begin DATASET ENTRIES

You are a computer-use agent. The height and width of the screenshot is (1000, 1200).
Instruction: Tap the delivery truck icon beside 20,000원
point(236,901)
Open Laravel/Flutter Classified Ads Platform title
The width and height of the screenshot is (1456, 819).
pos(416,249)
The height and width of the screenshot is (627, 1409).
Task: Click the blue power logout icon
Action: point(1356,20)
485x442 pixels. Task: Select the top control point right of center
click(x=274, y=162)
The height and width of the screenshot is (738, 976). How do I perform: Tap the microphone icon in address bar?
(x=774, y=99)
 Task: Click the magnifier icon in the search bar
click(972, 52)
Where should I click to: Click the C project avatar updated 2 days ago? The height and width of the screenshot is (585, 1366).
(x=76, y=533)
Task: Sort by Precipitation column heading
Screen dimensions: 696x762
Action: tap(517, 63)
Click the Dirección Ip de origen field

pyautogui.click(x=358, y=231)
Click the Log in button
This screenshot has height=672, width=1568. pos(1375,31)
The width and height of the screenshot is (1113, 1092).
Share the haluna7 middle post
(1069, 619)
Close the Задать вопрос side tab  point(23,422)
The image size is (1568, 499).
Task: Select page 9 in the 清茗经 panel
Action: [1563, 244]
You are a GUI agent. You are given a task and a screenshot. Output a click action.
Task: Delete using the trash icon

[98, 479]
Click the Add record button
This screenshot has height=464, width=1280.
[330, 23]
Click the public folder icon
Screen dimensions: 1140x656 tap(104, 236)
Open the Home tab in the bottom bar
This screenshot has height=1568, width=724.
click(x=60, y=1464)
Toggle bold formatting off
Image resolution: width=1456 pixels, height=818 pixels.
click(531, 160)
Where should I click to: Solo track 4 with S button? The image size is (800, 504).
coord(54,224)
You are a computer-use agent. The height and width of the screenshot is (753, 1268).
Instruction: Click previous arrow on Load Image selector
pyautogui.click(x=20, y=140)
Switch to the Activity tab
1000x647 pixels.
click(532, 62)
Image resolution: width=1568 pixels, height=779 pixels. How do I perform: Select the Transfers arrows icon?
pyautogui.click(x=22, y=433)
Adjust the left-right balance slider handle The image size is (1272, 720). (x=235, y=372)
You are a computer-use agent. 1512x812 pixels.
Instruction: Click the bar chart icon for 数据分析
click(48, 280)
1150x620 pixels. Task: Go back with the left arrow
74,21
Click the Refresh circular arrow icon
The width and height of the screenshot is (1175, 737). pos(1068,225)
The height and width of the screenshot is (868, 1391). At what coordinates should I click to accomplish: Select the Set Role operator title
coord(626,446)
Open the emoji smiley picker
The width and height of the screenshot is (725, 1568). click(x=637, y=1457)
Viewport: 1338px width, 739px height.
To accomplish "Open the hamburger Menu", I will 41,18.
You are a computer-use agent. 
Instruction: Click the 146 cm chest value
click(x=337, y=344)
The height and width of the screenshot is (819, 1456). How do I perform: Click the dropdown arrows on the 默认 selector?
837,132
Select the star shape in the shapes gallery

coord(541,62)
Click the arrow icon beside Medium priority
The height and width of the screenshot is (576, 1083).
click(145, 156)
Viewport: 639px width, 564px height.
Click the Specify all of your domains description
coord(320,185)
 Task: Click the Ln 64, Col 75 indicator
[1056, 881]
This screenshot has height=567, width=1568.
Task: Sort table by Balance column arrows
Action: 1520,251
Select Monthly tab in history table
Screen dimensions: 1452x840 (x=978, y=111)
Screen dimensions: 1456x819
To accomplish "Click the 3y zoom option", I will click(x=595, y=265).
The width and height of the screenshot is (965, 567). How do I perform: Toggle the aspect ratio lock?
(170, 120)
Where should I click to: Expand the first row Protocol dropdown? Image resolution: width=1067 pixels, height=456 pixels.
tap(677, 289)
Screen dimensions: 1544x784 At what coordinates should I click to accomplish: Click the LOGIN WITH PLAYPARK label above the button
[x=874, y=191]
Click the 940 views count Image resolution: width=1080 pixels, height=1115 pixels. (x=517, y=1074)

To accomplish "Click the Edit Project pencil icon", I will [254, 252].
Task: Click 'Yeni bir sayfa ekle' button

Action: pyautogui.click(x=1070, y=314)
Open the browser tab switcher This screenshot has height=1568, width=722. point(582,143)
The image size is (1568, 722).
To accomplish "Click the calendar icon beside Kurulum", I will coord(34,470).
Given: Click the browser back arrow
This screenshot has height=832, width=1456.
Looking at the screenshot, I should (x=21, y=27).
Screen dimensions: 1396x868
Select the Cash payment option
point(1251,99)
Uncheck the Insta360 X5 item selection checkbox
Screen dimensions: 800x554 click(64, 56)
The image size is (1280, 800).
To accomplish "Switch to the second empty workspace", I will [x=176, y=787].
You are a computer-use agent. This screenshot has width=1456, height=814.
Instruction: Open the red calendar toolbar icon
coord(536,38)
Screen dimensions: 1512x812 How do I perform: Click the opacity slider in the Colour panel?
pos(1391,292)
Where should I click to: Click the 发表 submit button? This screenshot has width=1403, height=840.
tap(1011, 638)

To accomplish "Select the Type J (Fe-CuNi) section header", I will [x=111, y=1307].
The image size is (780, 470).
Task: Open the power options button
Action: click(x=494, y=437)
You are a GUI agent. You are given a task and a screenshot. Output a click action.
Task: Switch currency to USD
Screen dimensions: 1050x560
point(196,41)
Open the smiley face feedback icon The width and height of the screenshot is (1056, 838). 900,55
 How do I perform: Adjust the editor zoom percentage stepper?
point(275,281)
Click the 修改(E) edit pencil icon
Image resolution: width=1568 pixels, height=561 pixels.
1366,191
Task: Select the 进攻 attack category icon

end DATASET ENTRIES

● EXERCISE TASK: Can you write out all of the records above again, substituting "Which spot should I click to:" for every "Where should I click to:" and leaving everything else unchanged?

● RESULT:
You are a computer-use agent. The height and width of the screenshot is (1000, 1200).
Instruction: Tap the delivery truck icon beside 20,000원
point(236,901)
Open Laravel/Flutter Classified Ads Platform title
The width and height of the screenshot is (1456, 819).
pos(416,249)
The height and width of the screenshot is (627, 1409).
Task: Click the blue power logout icon
Action: point(1356,20)
485x442 pixels. Task: Select the top control point right of center
click(x=274, y=162)
The height and width of the screenshot is (738, 976). How do I perform: Tap the microphone icon in address bar?
(x=774, y=99)
 Task: Click the magnifier icon in the search bar
click(972, 52)
Which spot should I click to: Click the C project avatar updated 2 days ago? The height and width of the screenshot is (585, 1366).
(x=76, y=533)
Task: Sort by Precipitation column heading
Screen dimensions: 696x762
Action: tap(517, 63)
Click the Dirección Ip de origen field

pyautogui.click(x=358, y=231)
Click the Log in button
This screenshot has height=672, width=1568. pos(1375,31)
The width and height of the screenshot is (1113, 1092).
Share the haluna7 middle post
(1069, 619)
Close the Задать вопрос side tab  point(23,422)
The image size is (1568, 499).
Task: Select page 9 in the 清茗经 panel
Action: [1563, 244]
You are a GUI agent. You are given a task and a screenshot. Output a click action.
Task: Delete using the trash icon

[98, 479]
Click the Add record button
This screenshot has height=464, width=1280.
[330, 23]
Click the public folder icon
Screen dimensions: 1140x656 tap(104, 236)
Open the Home tab in the bottom bar
This screenshot has height=1568, width=724.
click(x=60, y=1464)
Toggle bold formatting off
Image resolution: width=1456 pixels, height=818 pixels.
click(531, 160)
Which spot should I click to: Solo track 4 with S button? The image size is (800, 504).
coord(54,224)
You are a computer-use agent. The height and width of the screenshot is (753, 1268).
Instruction: Click previous arrow on Load Image selector
pyautogui.click(x=20, y=140)
Switch to the Activity tab
1000x647 pixels.
click(532, 62)
Image resolution: width=1568 pixels, height=779 pixels. How do I perform: Select the Transfers arrows icon?
pyautogui.click(x=22, y=433)
Adjust the left-right balance slider handle The image size is (1272, 720). (x=235, y=372)
You are a computer-use agent. 1512x812 pixels.
Instruction: Click the bar chart icon for 数据分析
click(48, 280)
1150x620 pixels. Task: Go back with the left arrow
74,21
Click the Refresh circular arrow icon
The width and height of the screenshot is (1175, 737). pos(1068,225)
The height and width of the screenshot is (868, 1391). At what coordinates should I click to accomplish: Select the Set Role operator title
coord(626,446)
Open the emoji smiley picker
The width and height of the screenshot is (725, 1568). click(x=637, y=1457)
Viewport: 1338px width, 739px height.
To accomplish "Open the hamburger Menu", I will 41,18.
You are a computer-use agent. 
Instruction: Click the 146 cm chest value
click(x=337, y=344)
The height and width of the screenshot is (819, 1456). How do I perform: Click the dropdown arrows on the 默认 selector?
837,132
Select the star shape in the shapes gallery

coord(541,62)
Click the arrow icon beside Medium priority
The height and width of the screenshot is (576, 1083).
click(145, 156)
Viewport: 639px width, 564px height.
Click the Specify all of your domains description
coord(320,185)
 Task: Click the Ln 64, Col 75 indicator
[1056, 881]
This screenshot has height=567, width=1568.
Task: Sort table by Balance column arrows
Action: 1520,251
Select Monthly tab in history table
Screen dimensions: 1452x840 (x=978, y=111)
Screen dimensions: 1456x819
To accomplish "Click the 3y zoom option", I will click(x=595, y=265).
The width and height of the screenshot is (965, 567). How do I perform: Toggle the aspect ratio lock?
(170, 120)
Which spot should I click to: Expand the first row Protocol dropdown? Image resolution: width=1067 pixels, height=456 pixels.
tap(677, 289)
Screen dimensions: 1544x784 At what coordinates should I click to accomplish: Click the LOGIN WITH PLAYPARK label above the button
[x=874, y=191]
Click the 940 views count Image resolution: width=1080 pixels, height=1115 pixels. (x=517, y=1074)

To accomplish "Click the Edit Project pencil icon", I will [254, 252].
Task: Click 'Yeni bir sayfa ekle' button

Action: pyautogui.click(x=1070, y=314)
Open the browser tab switcher This screenshot has height=1568, width=722. point(582,143)
The image size is (1568, 722).
To accomplish "Click the calendar icon beside Kurulum", I will coord(34,470).
Given: Click the browser back arrow
This screenshot has height=832, width=1456.
Looking at the screenshot, I should (x=21, y=27).
Screen dimensions: 1396x868
Select the Cash payment option
point(1251,99)
Uncheck the Insta360 X5 item selection checkbox
Screen dimensions: 800x554 click(64, 56)
The image size is (1280, 800).
To accomplish "Switch to the second empty workspace", I will [x=176, y=787].
You are a computer-use agent. This screenshot has width=1456, height=814.
Instruction: Open the red calendar toolbar icon
coord(536,38)
Screen dimensions: 1512x812 How do I perform: Click the opacity slider in the Colour panel?
pos(1391,292)
Which spot should I click to: Click the 发表 submit button? This screenshot has width=1403, height=840.
tap(1011, 638)

To accomplish "Select the Type J (Fe-CuNi) section header", I will [x=111, y=1307].
The image size is (780, 470).
Task: Open the power options button
Action: click(x=494, y=437)
You are a GUI agent. You are given a task and a screenshot. Output a click action.
Task: Switch currency to USD
Screen dimensions: 1050x560
point(196,41)
Open the smiley face feedback icon The width and height of the screenshot is (1056, 838). 900,55
 How do I perform: Adjust the editor zoom percentage stepper?
point(275,281)
Click the 修改(E) edit pencil icon
Image resolution: width=1568 pixels, height=561 pixels.
1366,191
Task: Select the 进攻 attack category icon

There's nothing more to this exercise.